After 35 years, China has decided to scrap its one-child policy, allowing couples to have two children for the first time in decades.
Introduced in response to fears of an uncontrollable population boom, the one-child policy has led China towards a new population crisis. The impact of an ageing population has been particularly acute in China, where the the population of citizens over-60 has continued to increase whilst the size of the working age population has steadily shrunk. The number of people between 15 and 59 fell by 3.71 million people last year.
Highlighting this as a key factor behind the change in policy, China’s official news agency stated that: “The change of policy is intended to balance population development and address the challenge of an ageing population.”
This historic step was announced after a Communist party summit in Beijing where leaders debated financial reform and China’s future growth.
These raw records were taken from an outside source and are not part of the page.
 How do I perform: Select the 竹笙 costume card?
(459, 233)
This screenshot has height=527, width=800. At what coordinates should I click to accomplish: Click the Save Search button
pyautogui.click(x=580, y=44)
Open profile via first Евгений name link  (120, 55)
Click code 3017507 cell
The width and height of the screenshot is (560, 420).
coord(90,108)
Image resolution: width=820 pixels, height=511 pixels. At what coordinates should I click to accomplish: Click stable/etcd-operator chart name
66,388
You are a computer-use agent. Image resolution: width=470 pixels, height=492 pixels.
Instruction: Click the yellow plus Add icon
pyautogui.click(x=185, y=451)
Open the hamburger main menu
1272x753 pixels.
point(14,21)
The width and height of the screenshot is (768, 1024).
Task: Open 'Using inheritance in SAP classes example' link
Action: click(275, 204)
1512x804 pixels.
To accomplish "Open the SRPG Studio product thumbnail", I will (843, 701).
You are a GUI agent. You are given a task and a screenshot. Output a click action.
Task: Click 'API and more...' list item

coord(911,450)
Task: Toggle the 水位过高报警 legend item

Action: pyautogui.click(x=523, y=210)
Since its introduction in 1979, the one-child policy has placed a heavy burden on Chinese families and became an ongoing source of controversy on the international stage.
Families who violated the law have been subject to severe punishments, including forced abortions and sterilisations. Cultural attitudes towards gender led to increased levels of abortions and infanticide of female babies in favour of a male child.
The resulting gender imbalance has become a major pressure point. Between 20 and 30 million young men in China will never find a female spouse, leaving the country with a disproportionate number of unmarried men in a single generation.
However, the change in policy will hopefully have a positive impact on women’s rights, although the shift does not necessarily reflect an easing of social control. It’s a reform, not a revolution, as Chinese couples will still only be allowed to have 2 children.
Some have welcomed the move as a step towards greater freedom, while others claim that it does not go far enough, calling for the total abandonment of policies that seek to control a person’s reproductive choices.
Many experts also believe that it will take time for the change in policy to influence behaviour. Rumours of a reversal in the one-child policy have been circulating all year, and this survey of China’s social network Weibo suggests that many Chinese citizens were skeptical about the impact any change would bring. Rising living costs in China means many cannot afford to have more than one child.
However, the one-child policy was certainly intensely unpopular in China and left a deep impact across society. People across China have therefore celebrated the shift as a movement towards further freedom. “This is a huge adjustment for China’s population policy. Thumbs up for the central decision,” wrote Le Yun, an associate professor with Guangdong University of Technology, on his microblog.
The end of the one-child policy represents a decisive moment in China's history, a change that will doubtless shape the nation’s long-term future.